Inspired and encouraged! Those are two words to describe how I felt on Saturday at our Be the Salt Day. A little after 10 am as people were all gathering and chatting in the parking lot I looked up and 'happened' to see a Bald Eagle flying low in a beautiful blue sky! It was so clear to me it was God's way of saying, "Well done good and faithful servants." When I pointed it out, Judah (from Mr. Jordan's class) said, "And that's our mascot!" From that moment to us all gathering for prayer to walking around and seeing all of our students and families working together to socializing over pizza I was isnpired and encouraged. Inspired by how much good there is in our Upton Lake Community and encouraged by a little bit of normalcy in this covid world we have been stuck in.

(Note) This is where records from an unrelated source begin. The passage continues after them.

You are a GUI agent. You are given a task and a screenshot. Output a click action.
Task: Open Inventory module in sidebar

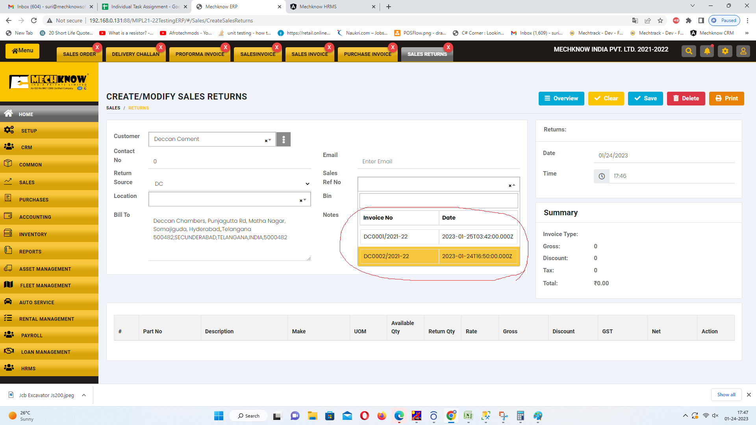pyautogui.click(x=33, y=234)
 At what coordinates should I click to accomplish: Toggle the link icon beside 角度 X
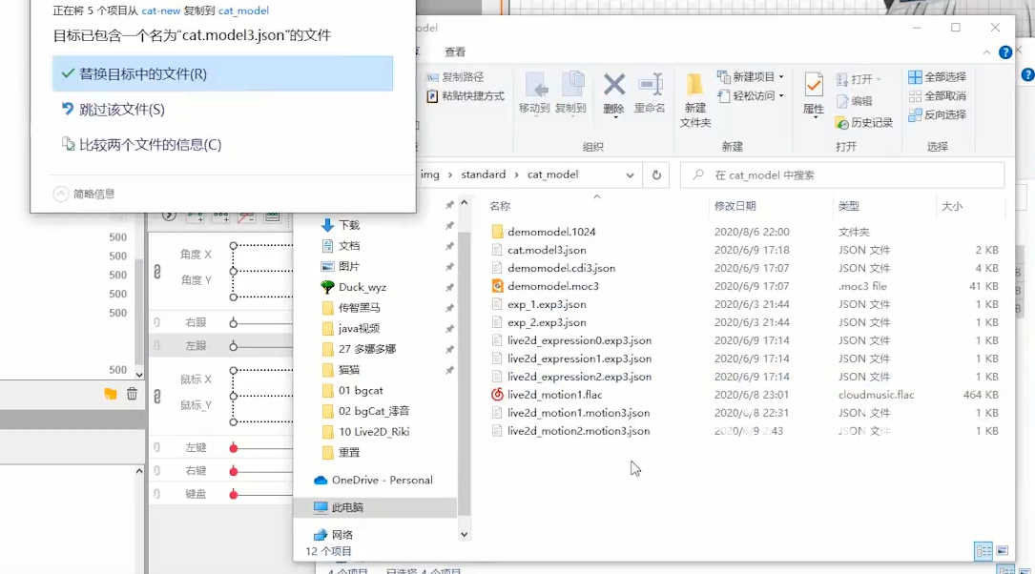pyautogui.click(x=157, y=272)

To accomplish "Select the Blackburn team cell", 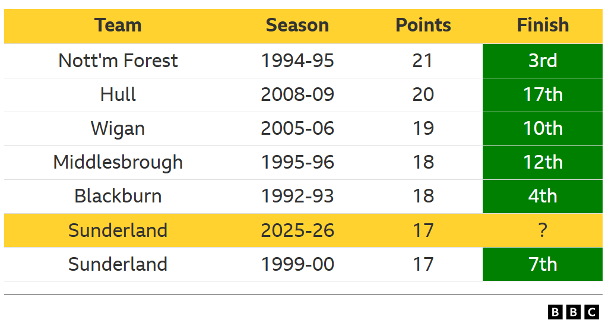I will coord(118,196).
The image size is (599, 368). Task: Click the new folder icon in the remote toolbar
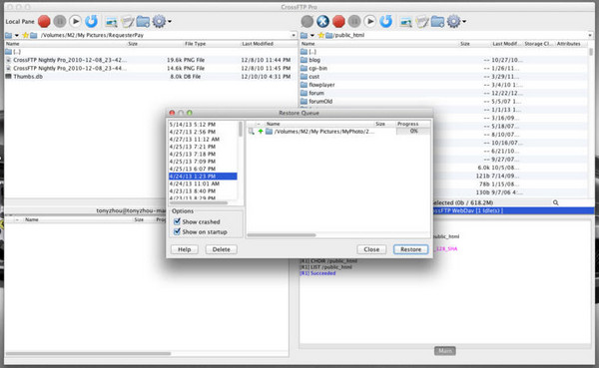[437, 21]
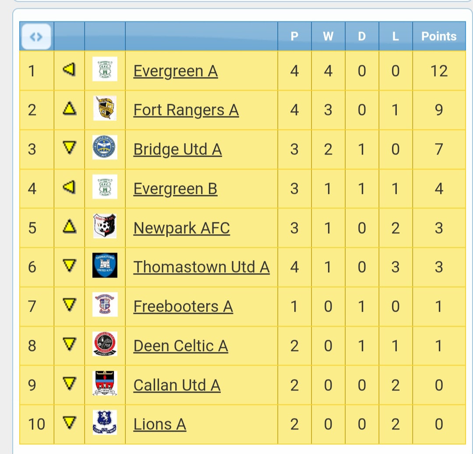The image size is (473, 454).
Task: Expand the table columns toggle button
Action: [x=36, y=36]
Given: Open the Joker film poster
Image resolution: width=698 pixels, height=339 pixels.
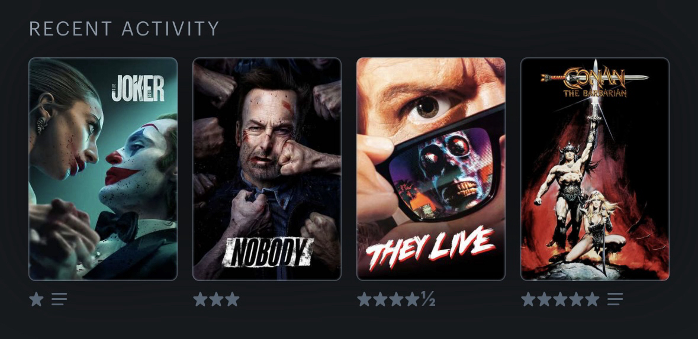Looking at the screenshot, I should (103, 169).
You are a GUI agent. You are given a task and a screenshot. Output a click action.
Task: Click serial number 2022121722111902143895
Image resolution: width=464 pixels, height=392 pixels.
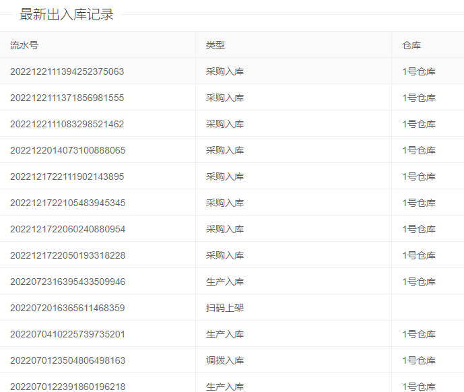tap(67, 176)
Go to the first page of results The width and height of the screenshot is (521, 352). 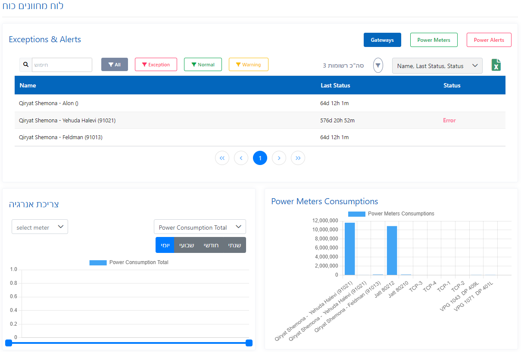point(222,158)
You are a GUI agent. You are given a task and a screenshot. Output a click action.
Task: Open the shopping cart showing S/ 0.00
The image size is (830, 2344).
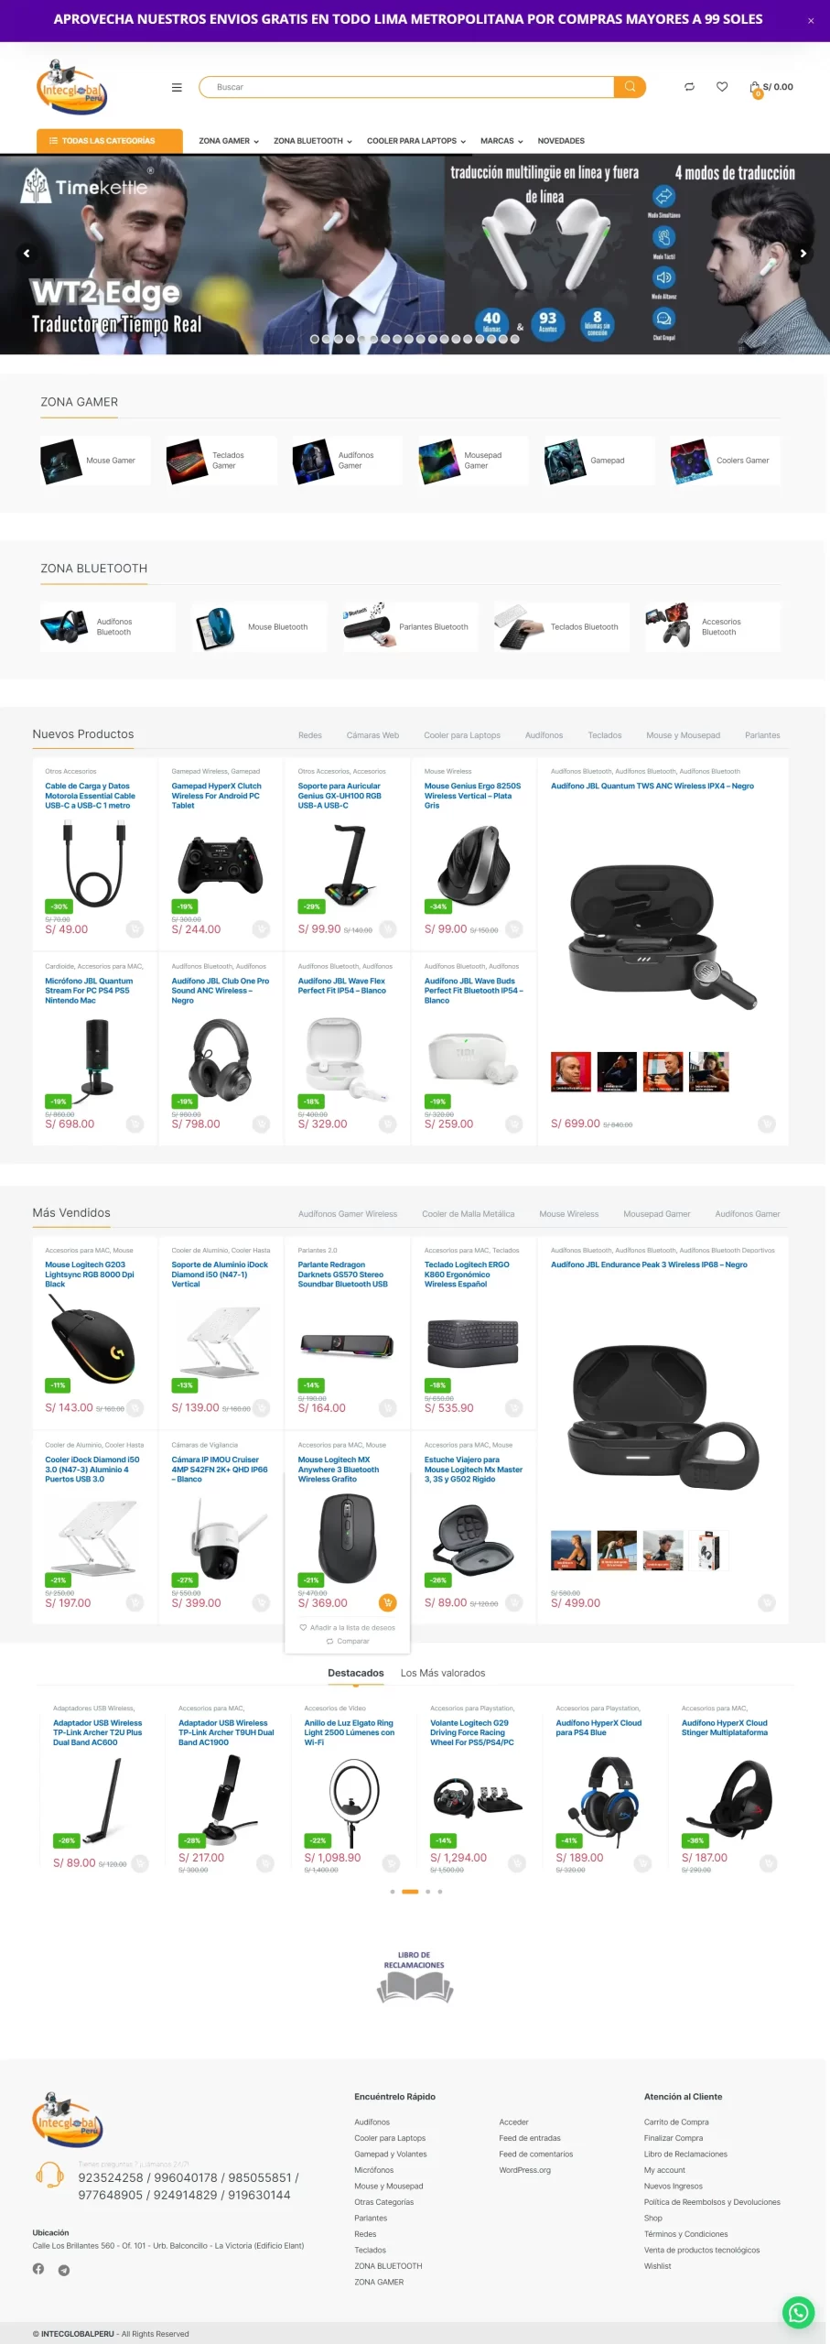tap(771, 88)
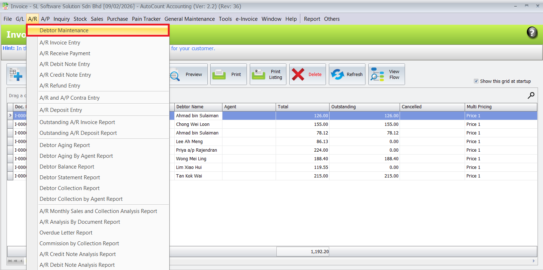The height and width of the screenshot is (270, 543).
Task: Click the Refresh arrows icon
Action: tap(338, 75)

I watched little pre-k students painting birdhouses for senior homes, 1/2 graders making 60 cards of love and encouragement, 3/4 graders cleaning every chair in our gym, 5/6 graders gathering over 40 bags of leaves at the cemetary down the street, 7/8 graders organizing and delivering canned goods, 9/10 graders scrubbing every inch of our kitchen and 11/12 graders (I didn't see this only heard) beautifying the front of a Crisis Pregnancy Center building. Kindergarten will be packing bags for essential workers this week. It was a beautiful day from the weather to the people!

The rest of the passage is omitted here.